From the entries below, copy each line in which the word "logo" occurs.

=== Section Start ===

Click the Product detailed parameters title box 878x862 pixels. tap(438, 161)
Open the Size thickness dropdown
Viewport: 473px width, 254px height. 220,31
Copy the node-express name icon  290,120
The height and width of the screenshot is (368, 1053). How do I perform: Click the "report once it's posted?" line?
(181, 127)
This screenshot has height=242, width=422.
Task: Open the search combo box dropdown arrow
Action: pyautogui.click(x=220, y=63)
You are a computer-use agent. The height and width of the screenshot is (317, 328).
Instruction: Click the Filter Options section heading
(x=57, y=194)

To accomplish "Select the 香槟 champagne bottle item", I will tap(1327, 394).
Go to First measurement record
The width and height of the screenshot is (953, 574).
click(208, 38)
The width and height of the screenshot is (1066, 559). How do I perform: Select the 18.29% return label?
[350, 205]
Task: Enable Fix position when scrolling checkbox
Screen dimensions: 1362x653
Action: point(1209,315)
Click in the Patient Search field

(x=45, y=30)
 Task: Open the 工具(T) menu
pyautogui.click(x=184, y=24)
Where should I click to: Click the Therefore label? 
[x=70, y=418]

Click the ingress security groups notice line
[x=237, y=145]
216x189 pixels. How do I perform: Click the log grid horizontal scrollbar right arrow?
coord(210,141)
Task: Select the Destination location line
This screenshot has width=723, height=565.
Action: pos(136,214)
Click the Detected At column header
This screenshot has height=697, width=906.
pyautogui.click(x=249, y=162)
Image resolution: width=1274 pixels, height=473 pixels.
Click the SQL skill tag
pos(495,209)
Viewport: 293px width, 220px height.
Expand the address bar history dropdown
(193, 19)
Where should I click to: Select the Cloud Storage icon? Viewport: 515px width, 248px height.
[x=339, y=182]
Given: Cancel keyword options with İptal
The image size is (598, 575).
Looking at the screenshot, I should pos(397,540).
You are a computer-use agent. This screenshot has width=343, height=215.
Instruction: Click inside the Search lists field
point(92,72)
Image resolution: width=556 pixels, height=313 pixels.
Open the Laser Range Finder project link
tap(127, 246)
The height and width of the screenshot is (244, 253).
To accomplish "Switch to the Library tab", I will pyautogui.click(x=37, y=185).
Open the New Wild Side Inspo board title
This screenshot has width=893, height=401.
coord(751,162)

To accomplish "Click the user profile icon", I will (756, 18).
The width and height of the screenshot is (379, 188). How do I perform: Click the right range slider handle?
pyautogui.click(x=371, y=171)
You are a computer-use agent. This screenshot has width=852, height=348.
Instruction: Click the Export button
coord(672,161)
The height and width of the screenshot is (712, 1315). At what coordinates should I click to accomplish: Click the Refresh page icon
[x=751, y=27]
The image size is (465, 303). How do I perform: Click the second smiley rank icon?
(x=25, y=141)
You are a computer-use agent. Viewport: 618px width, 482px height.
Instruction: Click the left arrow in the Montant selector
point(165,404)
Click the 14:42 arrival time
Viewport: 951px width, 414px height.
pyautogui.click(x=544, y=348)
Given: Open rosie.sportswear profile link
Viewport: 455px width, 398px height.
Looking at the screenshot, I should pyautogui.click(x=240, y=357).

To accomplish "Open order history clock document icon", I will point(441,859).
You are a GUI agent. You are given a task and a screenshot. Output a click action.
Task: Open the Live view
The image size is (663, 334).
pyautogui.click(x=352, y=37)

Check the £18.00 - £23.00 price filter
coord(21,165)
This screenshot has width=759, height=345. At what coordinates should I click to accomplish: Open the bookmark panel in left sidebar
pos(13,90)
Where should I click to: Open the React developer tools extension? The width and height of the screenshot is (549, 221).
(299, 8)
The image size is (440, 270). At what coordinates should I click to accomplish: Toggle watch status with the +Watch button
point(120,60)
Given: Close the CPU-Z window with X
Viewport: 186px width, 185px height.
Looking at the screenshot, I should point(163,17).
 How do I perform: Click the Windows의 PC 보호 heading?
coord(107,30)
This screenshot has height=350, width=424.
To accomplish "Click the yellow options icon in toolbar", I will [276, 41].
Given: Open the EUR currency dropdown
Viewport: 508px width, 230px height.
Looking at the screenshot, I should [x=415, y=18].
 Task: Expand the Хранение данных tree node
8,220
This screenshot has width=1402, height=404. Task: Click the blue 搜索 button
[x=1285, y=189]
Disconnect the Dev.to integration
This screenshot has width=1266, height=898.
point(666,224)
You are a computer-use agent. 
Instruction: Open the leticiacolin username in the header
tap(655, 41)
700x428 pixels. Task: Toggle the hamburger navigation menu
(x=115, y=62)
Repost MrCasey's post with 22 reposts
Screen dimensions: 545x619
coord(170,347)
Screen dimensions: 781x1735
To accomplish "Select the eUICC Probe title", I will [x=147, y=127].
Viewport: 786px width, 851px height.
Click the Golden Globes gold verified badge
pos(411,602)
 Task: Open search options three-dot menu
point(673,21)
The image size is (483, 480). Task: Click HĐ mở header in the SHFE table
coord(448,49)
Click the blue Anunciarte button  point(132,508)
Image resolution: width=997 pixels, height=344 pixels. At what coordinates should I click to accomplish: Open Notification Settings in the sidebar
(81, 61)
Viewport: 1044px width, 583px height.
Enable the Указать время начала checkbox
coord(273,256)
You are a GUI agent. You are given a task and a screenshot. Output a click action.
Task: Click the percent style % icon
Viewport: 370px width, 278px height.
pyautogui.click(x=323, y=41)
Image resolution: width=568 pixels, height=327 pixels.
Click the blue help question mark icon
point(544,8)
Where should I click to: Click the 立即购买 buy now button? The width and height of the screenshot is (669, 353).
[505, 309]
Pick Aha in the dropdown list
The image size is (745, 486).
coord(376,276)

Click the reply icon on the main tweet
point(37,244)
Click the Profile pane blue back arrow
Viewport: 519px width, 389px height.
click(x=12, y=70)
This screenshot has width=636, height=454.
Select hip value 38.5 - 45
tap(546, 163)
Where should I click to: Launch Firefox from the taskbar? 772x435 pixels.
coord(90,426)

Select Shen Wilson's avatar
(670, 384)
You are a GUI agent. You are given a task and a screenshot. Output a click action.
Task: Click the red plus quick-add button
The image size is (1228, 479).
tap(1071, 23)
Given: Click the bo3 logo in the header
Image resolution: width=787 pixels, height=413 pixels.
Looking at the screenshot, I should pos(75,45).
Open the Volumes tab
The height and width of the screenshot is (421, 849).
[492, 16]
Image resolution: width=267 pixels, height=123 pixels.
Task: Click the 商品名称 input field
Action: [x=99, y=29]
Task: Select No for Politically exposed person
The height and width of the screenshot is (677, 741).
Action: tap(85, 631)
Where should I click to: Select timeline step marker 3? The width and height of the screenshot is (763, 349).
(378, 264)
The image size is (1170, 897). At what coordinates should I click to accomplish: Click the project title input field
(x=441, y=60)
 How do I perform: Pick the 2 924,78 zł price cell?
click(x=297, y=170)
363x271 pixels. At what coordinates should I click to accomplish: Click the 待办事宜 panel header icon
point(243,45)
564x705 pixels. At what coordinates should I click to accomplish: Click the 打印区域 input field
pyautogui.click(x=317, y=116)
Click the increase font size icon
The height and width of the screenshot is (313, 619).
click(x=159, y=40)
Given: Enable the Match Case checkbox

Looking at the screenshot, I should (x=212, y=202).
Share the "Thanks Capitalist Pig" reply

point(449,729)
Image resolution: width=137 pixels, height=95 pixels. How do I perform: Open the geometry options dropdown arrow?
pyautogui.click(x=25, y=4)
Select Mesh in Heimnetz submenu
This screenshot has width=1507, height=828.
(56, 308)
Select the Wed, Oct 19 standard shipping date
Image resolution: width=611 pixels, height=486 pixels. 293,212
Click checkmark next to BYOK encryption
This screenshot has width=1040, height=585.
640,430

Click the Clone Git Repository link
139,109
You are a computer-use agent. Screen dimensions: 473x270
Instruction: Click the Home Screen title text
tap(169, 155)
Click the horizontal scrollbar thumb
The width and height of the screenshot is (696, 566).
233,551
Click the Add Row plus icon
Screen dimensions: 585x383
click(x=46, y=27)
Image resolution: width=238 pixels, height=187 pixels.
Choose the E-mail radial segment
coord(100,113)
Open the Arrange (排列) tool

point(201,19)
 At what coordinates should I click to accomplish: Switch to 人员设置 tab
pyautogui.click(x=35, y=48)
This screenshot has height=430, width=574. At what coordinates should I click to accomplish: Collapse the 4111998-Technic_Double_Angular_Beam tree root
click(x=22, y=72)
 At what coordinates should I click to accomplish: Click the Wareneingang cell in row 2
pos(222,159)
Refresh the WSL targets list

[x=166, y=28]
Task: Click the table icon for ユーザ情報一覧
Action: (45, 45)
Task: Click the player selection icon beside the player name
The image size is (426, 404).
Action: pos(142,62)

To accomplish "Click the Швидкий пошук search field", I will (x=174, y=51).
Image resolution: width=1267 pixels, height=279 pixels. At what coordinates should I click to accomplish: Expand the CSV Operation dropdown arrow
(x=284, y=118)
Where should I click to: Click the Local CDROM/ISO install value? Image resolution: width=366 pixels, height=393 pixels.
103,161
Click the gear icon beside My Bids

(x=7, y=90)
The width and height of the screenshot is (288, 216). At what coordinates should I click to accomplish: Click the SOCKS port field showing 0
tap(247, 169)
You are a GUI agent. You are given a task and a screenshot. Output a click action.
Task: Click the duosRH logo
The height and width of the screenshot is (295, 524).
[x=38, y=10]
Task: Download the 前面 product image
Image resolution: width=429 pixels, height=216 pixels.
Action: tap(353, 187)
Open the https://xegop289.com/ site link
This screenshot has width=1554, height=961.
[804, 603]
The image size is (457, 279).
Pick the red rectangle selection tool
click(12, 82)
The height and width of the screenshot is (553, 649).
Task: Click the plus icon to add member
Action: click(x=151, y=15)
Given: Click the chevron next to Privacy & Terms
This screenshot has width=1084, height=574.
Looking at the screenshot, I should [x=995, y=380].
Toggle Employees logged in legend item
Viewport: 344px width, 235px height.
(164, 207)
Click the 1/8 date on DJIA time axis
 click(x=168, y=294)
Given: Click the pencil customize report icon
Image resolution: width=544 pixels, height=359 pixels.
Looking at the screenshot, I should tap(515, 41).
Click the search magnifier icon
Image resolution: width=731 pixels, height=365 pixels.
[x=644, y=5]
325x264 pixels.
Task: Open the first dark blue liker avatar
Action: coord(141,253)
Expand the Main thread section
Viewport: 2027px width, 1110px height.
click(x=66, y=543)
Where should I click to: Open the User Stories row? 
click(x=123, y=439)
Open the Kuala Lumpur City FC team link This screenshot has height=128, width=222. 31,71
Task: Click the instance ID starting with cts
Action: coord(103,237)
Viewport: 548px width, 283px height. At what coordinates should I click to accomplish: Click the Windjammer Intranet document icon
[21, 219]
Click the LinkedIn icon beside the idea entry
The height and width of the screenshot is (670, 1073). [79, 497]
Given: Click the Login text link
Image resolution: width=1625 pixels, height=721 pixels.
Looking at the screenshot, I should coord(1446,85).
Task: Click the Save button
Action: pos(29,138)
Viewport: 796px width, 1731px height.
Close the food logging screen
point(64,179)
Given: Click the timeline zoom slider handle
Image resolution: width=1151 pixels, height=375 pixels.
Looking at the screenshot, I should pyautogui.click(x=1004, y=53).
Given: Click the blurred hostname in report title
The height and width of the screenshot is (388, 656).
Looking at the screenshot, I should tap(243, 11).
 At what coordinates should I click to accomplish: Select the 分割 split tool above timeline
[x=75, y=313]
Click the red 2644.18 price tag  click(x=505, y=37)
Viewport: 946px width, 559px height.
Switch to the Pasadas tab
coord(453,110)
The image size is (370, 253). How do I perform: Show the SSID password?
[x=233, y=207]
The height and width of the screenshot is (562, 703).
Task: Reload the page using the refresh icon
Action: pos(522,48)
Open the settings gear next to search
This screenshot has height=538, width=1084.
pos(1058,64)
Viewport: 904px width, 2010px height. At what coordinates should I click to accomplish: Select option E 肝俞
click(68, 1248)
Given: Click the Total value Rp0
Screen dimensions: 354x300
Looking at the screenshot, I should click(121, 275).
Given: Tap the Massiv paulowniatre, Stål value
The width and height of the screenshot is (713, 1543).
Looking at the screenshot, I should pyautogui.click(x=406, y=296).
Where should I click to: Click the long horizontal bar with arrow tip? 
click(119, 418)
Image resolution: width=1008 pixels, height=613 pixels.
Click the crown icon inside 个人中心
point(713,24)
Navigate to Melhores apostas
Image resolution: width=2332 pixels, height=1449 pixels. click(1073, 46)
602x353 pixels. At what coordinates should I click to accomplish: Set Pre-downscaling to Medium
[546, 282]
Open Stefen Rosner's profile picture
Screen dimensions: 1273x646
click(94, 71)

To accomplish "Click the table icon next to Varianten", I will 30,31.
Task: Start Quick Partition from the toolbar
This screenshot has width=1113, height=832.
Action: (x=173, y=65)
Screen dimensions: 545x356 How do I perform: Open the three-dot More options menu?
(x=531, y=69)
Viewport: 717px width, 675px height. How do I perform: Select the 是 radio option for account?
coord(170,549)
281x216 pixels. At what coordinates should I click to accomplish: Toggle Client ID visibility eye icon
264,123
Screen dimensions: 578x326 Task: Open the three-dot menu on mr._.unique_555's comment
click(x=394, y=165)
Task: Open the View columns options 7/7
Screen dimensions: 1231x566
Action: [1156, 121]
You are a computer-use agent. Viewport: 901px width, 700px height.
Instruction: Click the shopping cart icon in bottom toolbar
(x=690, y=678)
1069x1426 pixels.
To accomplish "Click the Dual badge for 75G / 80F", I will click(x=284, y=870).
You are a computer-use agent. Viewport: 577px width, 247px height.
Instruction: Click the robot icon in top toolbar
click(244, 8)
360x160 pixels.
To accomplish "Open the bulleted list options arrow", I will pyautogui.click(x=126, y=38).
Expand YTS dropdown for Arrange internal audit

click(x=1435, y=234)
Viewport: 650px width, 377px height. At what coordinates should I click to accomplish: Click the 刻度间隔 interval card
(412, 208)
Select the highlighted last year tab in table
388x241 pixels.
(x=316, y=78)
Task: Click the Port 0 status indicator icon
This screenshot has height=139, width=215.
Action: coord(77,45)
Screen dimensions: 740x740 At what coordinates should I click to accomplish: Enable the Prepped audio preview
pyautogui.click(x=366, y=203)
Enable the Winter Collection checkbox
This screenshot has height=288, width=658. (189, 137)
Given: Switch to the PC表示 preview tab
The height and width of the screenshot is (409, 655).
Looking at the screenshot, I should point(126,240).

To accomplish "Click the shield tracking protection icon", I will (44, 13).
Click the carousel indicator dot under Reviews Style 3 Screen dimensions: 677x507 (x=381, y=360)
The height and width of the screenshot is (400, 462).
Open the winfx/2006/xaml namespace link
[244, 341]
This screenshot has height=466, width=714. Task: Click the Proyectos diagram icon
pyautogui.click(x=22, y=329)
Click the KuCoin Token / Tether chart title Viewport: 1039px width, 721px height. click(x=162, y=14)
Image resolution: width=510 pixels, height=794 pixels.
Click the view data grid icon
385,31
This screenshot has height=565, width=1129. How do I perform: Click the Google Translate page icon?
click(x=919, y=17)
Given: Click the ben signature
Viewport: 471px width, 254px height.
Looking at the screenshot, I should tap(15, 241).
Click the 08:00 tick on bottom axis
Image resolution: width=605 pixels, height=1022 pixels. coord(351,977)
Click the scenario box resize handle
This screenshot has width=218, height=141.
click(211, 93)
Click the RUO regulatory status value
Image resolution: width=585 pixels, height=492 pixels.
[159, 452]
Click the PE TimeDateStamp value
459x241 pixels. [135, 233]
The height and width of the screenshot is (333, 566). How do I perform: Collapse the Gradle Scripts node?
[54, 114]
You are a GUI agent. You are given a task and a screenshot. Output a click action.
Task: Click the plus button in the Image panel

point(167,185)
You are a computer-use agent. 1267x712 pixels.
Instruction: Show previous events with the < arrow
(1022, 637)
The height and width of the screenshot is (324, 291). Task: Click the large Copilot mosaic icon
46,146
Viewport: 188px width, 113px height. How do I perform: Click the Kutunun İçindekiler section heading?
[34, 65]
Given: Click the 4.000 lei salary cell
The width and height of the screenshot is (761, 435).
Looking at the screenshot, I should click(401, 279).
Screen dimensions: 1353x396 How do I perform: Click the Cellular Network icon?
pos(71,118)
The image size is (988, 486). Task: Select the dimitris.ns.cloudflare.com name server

=== Section End ===

» ANSWER FOR THE TASK:
Given: Click the bo3 logo in the header
Task: Click the duosRH logo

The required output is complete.